GST enforcement: A fine balance in catching fraud, not harassing taxpayers

Categories: GST Recent News

It’s a tough balancing act for the Central government.

After giving leeway in the initial years, the Centre in November 2020 started a drive to deal with fraud and evasion

It’s a tough balancing act for the Central government. On the one hand, it is dealing with fraudulent activities of over Rs. 50,000 crore related to goods and services tax (GST). On the other hand, it is facing criticism for the stringent measures it has taken to curb fraud because it could increase the compliance burden for honest taxpayers.

After giving leeway in the initial years, the Centre in November 2020 started a drive in coordination with the states to deal with fraud and evasion. In the past 18 months, it has detected fake input tax credit (ITC) of over Rs. 50,000 crore.

The amount is astounding. Stakeholders and tax experts have applauded the efforts and the due diligence that went into it. The recovery, however, is below the anticipated levels. So far, the government has got Rs. 2,500 crore from the drive, following the booking of more than 6,700 cases and detaining over 600 people.

The government has tightened GST norms. But some of the changes have caused “inconvenience” to taxpayers, to say the least.

It might be mentioned here that for 11 months in a row, GST collection has been above Rs. 1 trillion, and the key factor that has contributed to this has been effective action against errant taxpayers.

Anti-evasion measures

Early this year the government made changes such as a higher rate for footwear and making online restaurant aggregators such as Swiggy and Zomato pay GST on the services provided through them.
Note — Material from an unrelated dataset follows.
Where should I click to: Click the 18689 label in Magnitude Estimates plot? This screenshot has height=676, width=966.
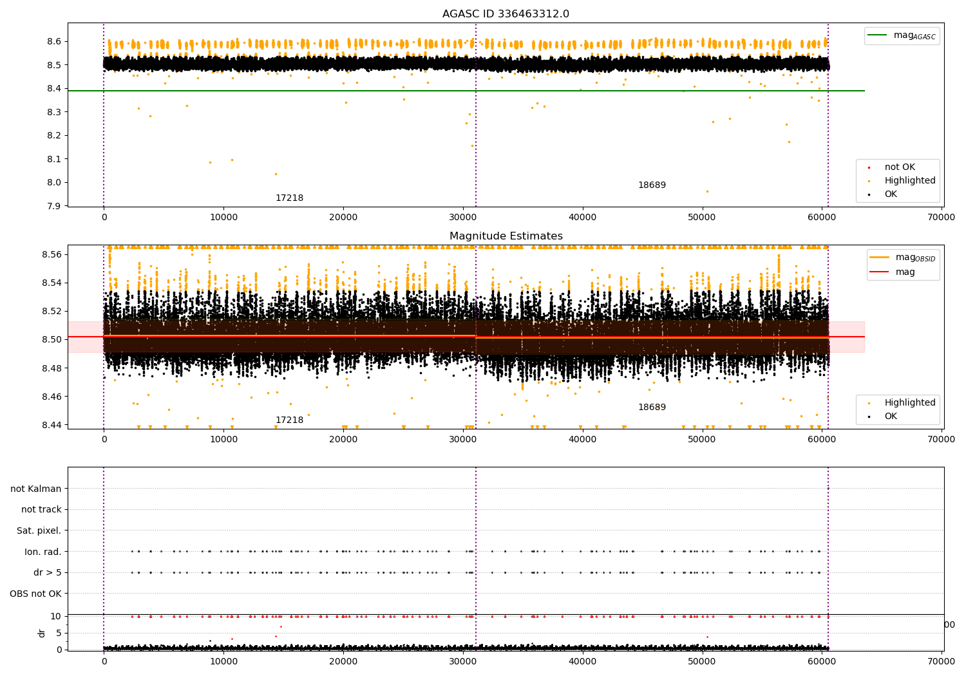click(652, 408)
The nodal department the Central Board of Indirect Taxes & Customs (CBIC) has toughened GST rules on outward supplies. It has now become vital that the outward supplies in the GSTR-1 and GSTR-3B match.

It seems there is more to come. The GST regime is expected to see an overhaul with a ministerial panel, set up by the GST Council, proposing a slew of data analytics-led enforcement and registration measures to plug leakages and boost collection. The eight-member panel, headed by Maharashtra Deputy Chief Minister Ajit Pawar, is learnt to have prepared a report, which could be taken up by the Council in its upcoming meeting. The panel is believed to have suggested ways to identify fake invoices, dubious transactions, and high-risk taxpayers by using data analytics and machine learning. The proposed measures include biometric verifications and physical verifications of premises of high-risk businesses flagged by the system as a prerequisite for registration.

The panel has recognised integrating government databases is required to keep errant taxpayers in check. It is learnt to have proposed validating bank accounts through the National Payments Corporation of India (NPCI) data.